◆ **Excerpted text**
──────────────────────────────

As Homeland Security USA continues to run on ABC, the reality is that since 2006, DHS has shifted its focus to more “easily apprehended” targets. The raids on factories like Postville, Iowa, and on homes netted few criminals but a myriad of working families. Catchy names like “Operation Return to Sender” fail to mask the fact that while there were more than ½ million immigrants with removal orders in 2006, ICE raids honed in on families and workers rather than criminals and terrorists. According to the Migration Policy Institute’s report, internal directives in 2006 set quotas for operatives in the National Fugitive Operations Program but disbanded the standard that 75% of apprehended individuals be criminals. Fugitives with criminal records dropped to 9% of those captured, while immigrants without deportation orders increased to account for 40%. The 2006 directive sent by acting director John P. Torres raised each team’s goal to 1,000 a year, from 125. (Bernstein, Nina. “Target of Immigrant Raids Shifted”)

An author of the report, Yale Law Professor Michael Wishnie stated that random arrests of extralegal immigrants in such residential raids was “dramatically different from how ICE has sold this program to Congress,” not to mention the civil and human rights issues it raises where ICE agents enter private homes without consent and/or warrants. From New Haven to Brownsville, from Maricopa County to San Diego County, ICE abused its power by passing legislation in one form and then enforcing it in a completely different format. As she reviews the agency, Janet Napolitano must take this into account, realizing that our resources must be spent on legalizing our workforce and apprehending our criminals, and never the twain shall meet. (Bernstein, Nina. “Target of Immigrant Raids Shifted”)


DHS recently released statistics of the last decade’s deportations, and of the 2.2 million immigrants deported from 1997-2007, 108,000 of them were parents of legal American citizens. If these immigrants even had two children [a low estimate], then more than 200,000 children were affected. And if they took their children with them when they were removed, then essentially the United States was deporting two legal citizens for every undocumented one. Executive Director of the Center for Immigration Studies, Mark Krikorian, revealed a calloused, nativist sentiment when he responded, “Should those parents get off the hook just because their kids are put in a difficult position? Children often suffer because of the mistakes of their parents.” Mr. Krikorian seems to have a firm grasp on the Old Testament principle that Yahweh will punish “the children and their children for the sin of the fathers to the third and fourth generation” [Exodus 34:7], though he seems to have stopped his reading of the Torah just before 2 Chronicles 25:4 which repeals this vengeful promise [“Fathers shall not be put to death for their children, nor children put to death for their fathers; each is to die for his own sins.”] (Falcone, Michael. New York Times). Children are not acceptable collateral damage.

──────────────────────────────

◆ **Given material**
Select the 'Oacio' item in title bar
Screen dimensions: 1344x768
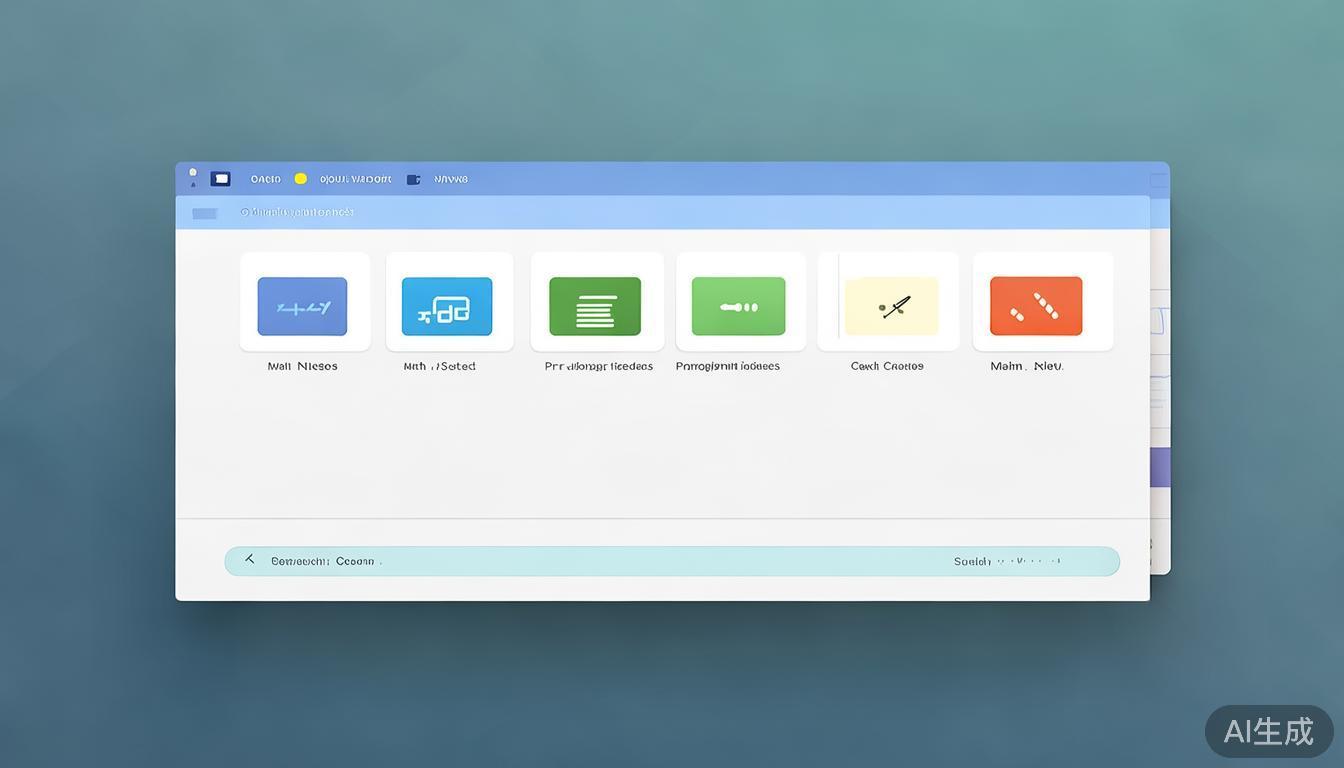point(266,179)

──────────────────────────────

◆ **Work to complete**
[a] Name every town, city, and county that the essay on immigration raids mentions.
[b] In the essay on immigration raids, what yearly goal did the 2006 directive from John P. Torres set for each team?
[c] Carry on the essay on immigration raids from the point where it stops.

◆ **Set of answers**
[a] Postville, Iowa; New Haven; Brownsville; Maricopa County; San Diego County

[b] It raised each team's goal to 1,000 a year, up from 125.

[c]
In the spirit of reform under the new administration, one would hope that high on Attorney General Eric Holder’s agenda would be reversing Mukasey’s January ruling that immigrants lack the Constitutional rights to effective representation as secured by the Due Process Clause and the 5th and 14th Amendments. Mukasey’s eleventh-hour statement overruled a twenty-year standard. Because immigration cases are civil cases rather than criminal, there is no requirement for representation [a single day in immigration court drives home the fact that this default to pro se representation is manifestly unfair for the majority of immigrants who cannot speak English yet]. (“Deportation and Due Process. New York Times)

In 2009, the United States stands as a country in an economic depression which is poring vast amounts of money into detaining its workforce, deporting its own citizens, and constructing a 700-mile during peacetime. As Dr. King warned, “A nation that continues year after year to spend more money on military defense than on programs of social uplift is approaching spiritual death.” It’s high time we renounced our declaration of war against the 12 million extralegal people within our borders and instead moved towards a nonpartisan, comprehensive immigration reform which affirms the humanity of all.

The Unilateral Contract for Immigrants

October 8, 2008

Nate was sitting in a bar a week after an innocent woman was killed by a repeat offender who had gone untracked for an indefinite amount of time. He was sitting in a bar across from a well-known member of the Justice Department of the State of Minnesota. As a Target Public Relations Executive, he says, the problem was piercingly clear. “Man, you’ve got an inventory-tracking problem.”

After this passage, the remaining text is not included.